We actually found out the bad news from the lawyer on Sept 12th. I just took a while to write about it, so I wanted to clear that up. We are over the worst of the letdown as far as that goes.
I meant to expand a little more on some of the thoughts I’ve had over the past couple of weeks with the potential lawsuit going no further, but I forgot to write about them last night.
There is nothing special about my particular pain or grief from losing my loved one at her young age. Morgan and I were really really close, however. For most of her life, she told me EVERYTHING. When she became a late teen/young adult, it actually was difficult because I felt the line was too fuzzy between being a parent and a friend. My heart always wanted to help her and give her the best advice, but at the same time, I wanted her to either figure things out herself or rely more on friends.
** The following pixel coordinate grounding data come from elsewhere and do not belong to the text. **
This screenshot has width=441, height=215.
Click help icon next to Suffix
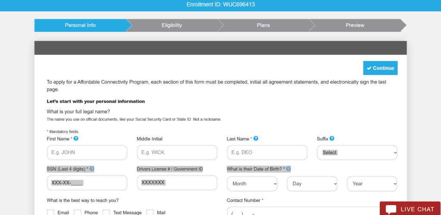(x=332, y=139)
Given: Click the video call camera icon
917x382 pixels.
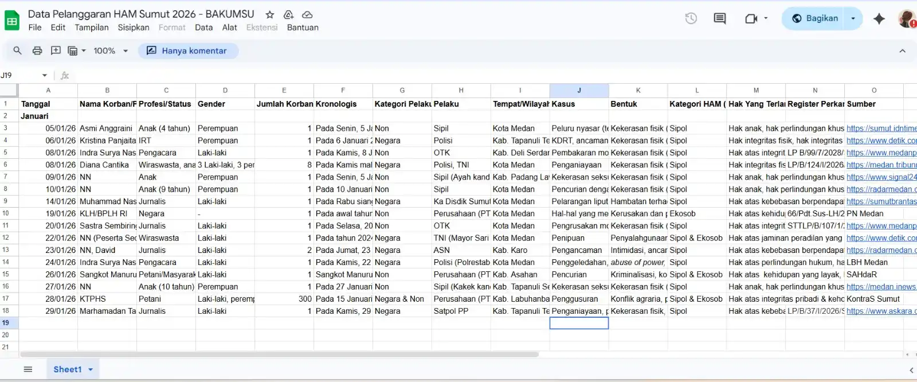Looking at the screenshot, I should pyautogui.click(x=751, y=18).
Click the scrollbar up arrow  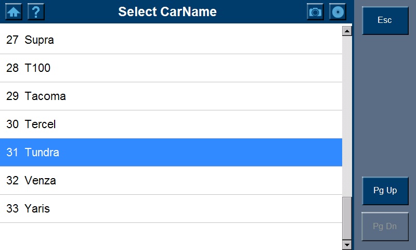click(347, 31)
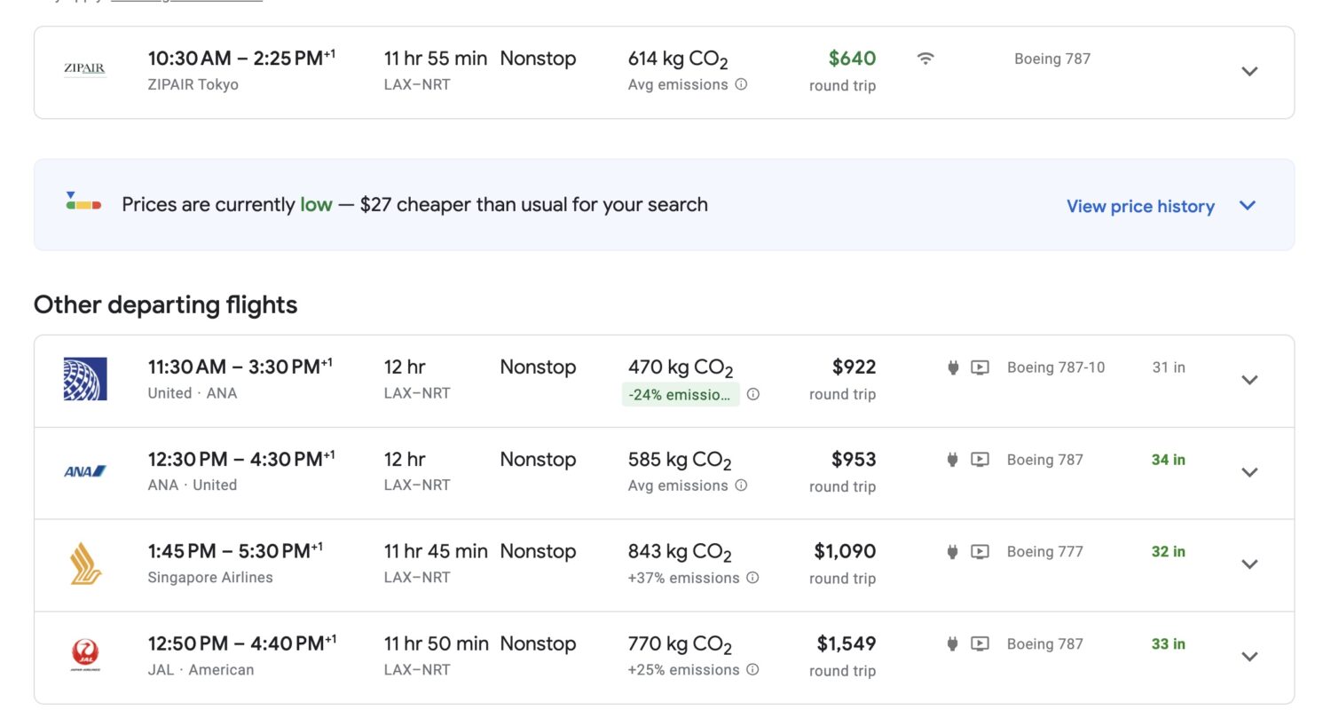Select the United Airlines globe logo
The image size is (1331, 718).
click(x=84, y=379)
It turns out it was pretty common for many mother-daughter relationships during those years according to some friends.
But, even though she was killed by lackadaisical hospital staff and ridiculous nonsensical protocols, she is one of millions who have died much sooner than should be expected, not only through horrible hospital policies (even murderous in some cases!), but horrible US governance, letting illicit drugs flow through our borders non-stop, causing pain and death in hundreds of thousands of families.
Then there were the covid jab mandates and nonstop propaganda regarding the shots and boosters. Many many people have gone to an early grave suddenly and unexpectedly. An NYU professor has weekly put out a substack since 2021 of the athletes, students, entertainers, nurses and doctors, police, firefighters, executives, and your everyday person, including babies, who died suddenly and unexpectedly. Look up Mark Crispin Miller.
Then there are the many worldwide governments finding reasons for continuous wars, sending so many people to early graves. Wars that are mostly about helping the rich get richer, and nothing more. What did I say yesterday? Money is God to America in the 21st Century? Indeed - to most of the politically powerful worldwide, there is no doubt they worship money and can’t have enough.
I am a mom, like MILLIONS of other moms, who have had to bury our children, yet somehow keep living each day ourselves. I’m not special.
It’s a crappy world. BUT, THANK GOD, He stands by ready to help those who believe and ask. You all who continue to read have been used as such a blessing for me. Some of you insinuate you have been helped by my posting in some way, too. I love that The Creator of all things used me to help you, not even necessarily with grief, but maybe just more openness to a worldview you hadn't considered for much of your life.
I wanted to give a kitty update, too. By kitty, I mean my senior cat, Milo. He barely eats and has lost a lot of weight, but other than his body shrinking, his personality is still 100% normal. He visits, purrs, walks around from time to time, looks out the window. I don't know how he is hanging on so well with what little he eats. I've taken to giving him real cooked fish! This can’t go on forever, but he’s a great cat. I’m glad it isn't suddenly and unexpectedly with him.
Today, I got a text from a young lady who was great friends with Mo during her junior and senior year of college. She spoke at the Celebration of Life. It was great texting with her, being reminded again that Mo isn't completely forgotten. I also was sent a jpg of the Memorial Plaque that will go on the sponsored cat cages in Butler County, Ohio. These two occurrences brought on the emotions and tears, but they sure don't last as long as they used to.
This will likely be it for another week or two. Enjoy your friends and family. Let them know how much they mean to you!
I love the plaque! So glad Milo continues to hang on comfortably. praise God
I agree with everything you said about the medical protocols. Seems like nowadays things are not tailored to individual needs. When the federal government started Medicare and they got involved in healthcare things really went downhill. Things should be handled on a state or local level. Or simply between the doctor and the patient without bureaucratic interference.
Your words continue to help me cope with my grief. (I lost my sister last year) God is great -it is amazing that even in our losses (non victories) He still uses that to sooth another's grief. Thank you for continuing to write. Even though I have never met Mo, I feel as thou I did. Sending more love from NM.